There was a lot to appreciate and gain by participating in this hackathon, including:
- Handling and working with Big Data
- How to approach a non-tabular data problem
- Working on a different domain – we don’t often come across graph problems
- Understanding how graphs work in an industry setting – Hike is among the leaders in their space
If you didn’t participate in the ML Hikeathon, you missed out on a lot of fun! But don’t worry – head over to our DataHack platform and enrol in upcoming hackathons and practice problems today.
About the ML Hikeathon
The ML Hikeathon was a marathon competition spanning a full 9 days! The hackathon went live on the midnight of March 30th, 2019 and closed on 7th April 2019.
Given the nature of the problem statement, it would definitely have taken data scientists some time to understand the requirements and frame their solution. That’s what makes a 9-day hackathon so unique – you get time to think through and experiment with your approach – but the level of the challenge goes up several notches.
Here, I have to tip my hat to the data scientists who came up with the top solutions. The creativity and knowledge displayed by these data scientists were sublime.
Understanding the ML Hikeathon Problem Statement
Hike is a popular social platform. Predicting links in their network forms the basis for recommending new friends to their users. And in turn, high-quality recommendations help in the creation of new social connections between existing users.
So, the problem statement involved building a model for Link Prediction on Hike’s Social Network. This link prediction model would increase the retention of new users by helping them find friends as they join the platform. In other words, the aim was to develop an algorithm that can predict whether a Hike user will chat up another Hike user who is a part of his/her phone contact list.

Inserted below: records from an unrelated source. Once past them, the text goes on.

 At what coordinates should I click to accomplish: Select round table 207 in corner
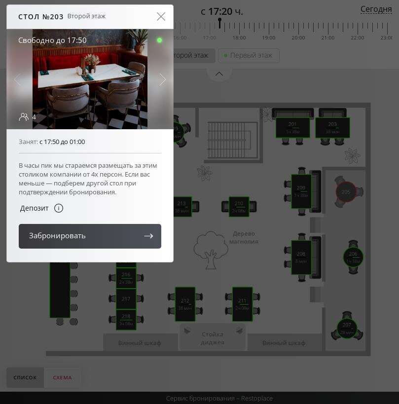(x=347, y=328)
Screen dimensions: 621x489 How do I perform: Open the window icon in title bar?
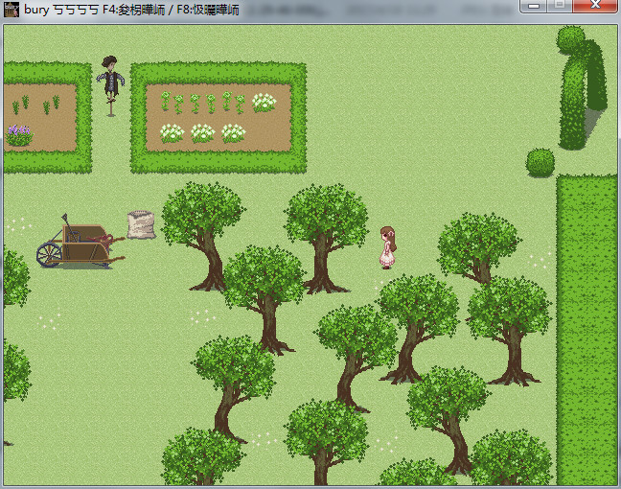(12, 9)

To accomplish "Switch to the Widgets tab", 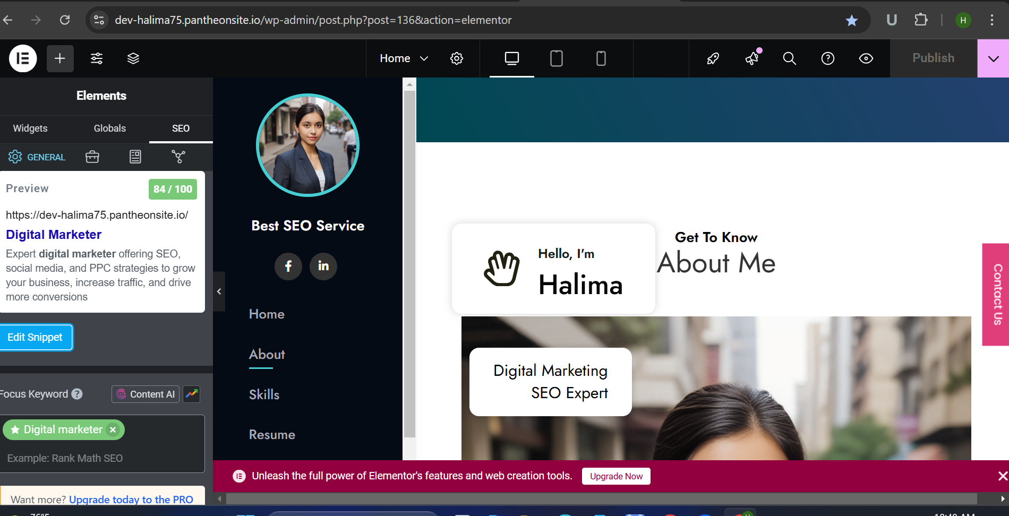I will [x=30, y=128].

The evaluation metric used was Area under the Curve (AUC).
Datasets Provided for the Hikeathon
The data for this competition was a subset of Hike’s social graph and the anonymized features of users. The participants were provided with three files:
- Train.csv:
- node1_id and node2_id: The train set contained anonymized identifiers for users who are in each other’s phone address book
- is_chat signifies their chat relationship
- is_chat is 1 if the first user sends a chat message to the second user, and 0 otherwise
- Test.csv:
- The test set contains an id and a pair of nodes – node1_id, node2_id
- Participants are required to predict is_chat on the test set
- User_features.csv:
- This file contains some anonymized features of all nodes/users
- f13 is a categorical feature, f1-f12 are ordinal features each representing the number of days a user did some specific activity on the app in the last 31 days
Winners & their Approaches
Alright – let’s put our hands together for the winners! These winners used different and unique approaches to rise up the leaderboard. Below are the top 3 winners on the hackathon leaderboard:
- #1 – Kamakal Vectors
- #2 – Tezdhar
- #3 – SVJ and Datageek
Let’s look at each of their winning solutions. We have penned down the approaches in the winners’ own words. There’s a lot to learn from them so take notes!
We strongly recommend going through these approaches as they will help shape your mindset for future hackathons. Look at these approaches through a dataset-agnostic lens. Understand how a winner frames their thinking to approach a hackathon as tricky as this one.
Rank 3: Sourabh Jha and Datageek
Feature engineering was the name of the game for Sourabh and Datageek.
Validation strategy:
- 10-fold Cross-Validation
Feature engineering:
- We started by simply merging the anonymized features with the train data on node_1 and node_2
- For each anonymized feature, we created new features by calculating the difference for each feature between node1 and node2 (fi_x-fi_y)
- After initial model training, we identified the top five features among anonymized features – f3, f6, f9, f12 and f13. For each of these, we calculated the pairwise difference within each node (fi_x-fj_x, fi_y-fj_y)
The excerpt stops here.